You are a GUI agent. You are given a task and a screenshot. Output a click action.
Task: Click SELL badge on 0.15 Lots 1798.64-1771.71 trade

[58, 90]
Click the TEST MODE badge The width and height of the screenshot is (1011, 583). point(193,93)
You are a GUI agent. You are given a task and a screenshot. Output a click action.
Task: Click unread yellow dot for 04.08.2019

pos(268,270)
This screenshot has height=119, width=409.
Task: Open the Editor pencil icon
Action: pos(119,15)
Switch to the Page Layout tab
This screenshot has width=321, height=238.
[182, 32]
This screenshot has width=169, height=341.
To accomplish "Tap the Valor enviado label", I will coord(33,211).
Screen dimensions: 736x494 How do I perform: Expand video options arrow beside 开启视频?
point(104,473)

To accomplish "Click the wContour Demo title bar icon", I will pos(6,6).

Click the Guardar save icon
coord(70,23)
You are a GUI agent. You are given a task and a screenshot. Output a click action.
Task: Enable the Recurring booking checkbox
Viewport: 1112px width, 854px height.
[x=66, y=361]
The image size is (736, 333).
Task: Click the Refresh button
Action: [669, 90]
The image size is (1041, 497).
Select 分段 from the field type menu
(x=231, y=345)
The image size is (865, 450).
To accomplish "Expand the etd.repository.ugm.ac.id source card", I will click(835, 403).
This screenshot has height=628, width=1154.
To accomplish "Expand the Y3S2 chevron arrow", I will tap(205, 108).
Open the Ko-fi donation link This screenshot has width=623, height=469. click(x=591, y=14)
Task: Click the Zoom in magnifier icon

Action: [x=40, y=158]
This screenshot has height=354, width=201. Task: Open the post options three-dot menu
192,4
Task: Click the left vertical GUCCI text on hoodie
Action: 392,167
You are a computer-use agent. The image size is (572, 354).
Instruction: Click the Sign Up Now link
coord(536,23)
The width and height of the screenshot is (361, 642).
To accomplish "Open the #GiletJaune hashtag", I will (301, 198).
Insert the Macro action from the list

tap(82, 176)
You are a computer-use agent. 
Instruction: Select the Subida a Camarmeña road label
□ □ □
Please return the lines above exactly, from the first one down to the line with "You are a computer-use agent. The", and stop after that line.

You are a GUI agent. You are given a task and a screenshot. Output a click action.
Task: Click SELL badge on 0.15 Lots 1798.64-1771.71 trade

[58, 90]
Click the TEST MODE badge The width and height of the screenshot is (1011, 583). point(193,93)
You are a GUI agent. You are given a task and a screenshot. Output a click action.
Task: Click unread yellow dot for 04.08.2019

pos(268,270)
This screenshot has height=119, width=409.
Task: Open the Editor pencil icon
Action: pos(119,15)
Switch to the Page Layout tab
This screenshot has width=321, height=238.
[182, 32]
This screenshot has width=169, height=341.
To accomplish "Tap the Valor enviado label", I will coord(33,211).
Screen dimensions: 736x494 How do I perform: Expand video options arrow beside 开启视频?
point(104,473)

To accomplish "Click the wContour Demo title bar icon", I will pos(6,6).

Click the Guardar save icon
coord(70,23)
You are a GUI agent. You are given a task and a screenshot. Output a click action.
Task: Enable the Recurring booking checkbox
Viewport: 1112px width, 854px height.
[x=66, y=361]
The image size is (736, 333).
Task: Click the Refresh button
Action: [669, 90]
The image size is (1041, 497).
Select 分段 from the field type menu
(x=231, y=345)
The image size is (865, 450).
To accomplish "Expand the etd.repository.ugm.ac.id source card", I will click(835, 403).
This screenshot has height=628, width=1154.
To accomplish "Expand the Y3S2 chevron arrow", I will tap(205, 108).
Open the Ko-fi donation link This screenshot has width=623, height=469. click(x=591, y=14)
Task: Click the Zoom in magnifier icon

Action: [x=40, y=158]
This screenshot has height=354, width=201. Task: Open the post options three-dot menu
192,4
Task: Click the left vertical GUCCI text on hoodie
Action: 392,167
You are a computer-use agent. The image size is (572, 354).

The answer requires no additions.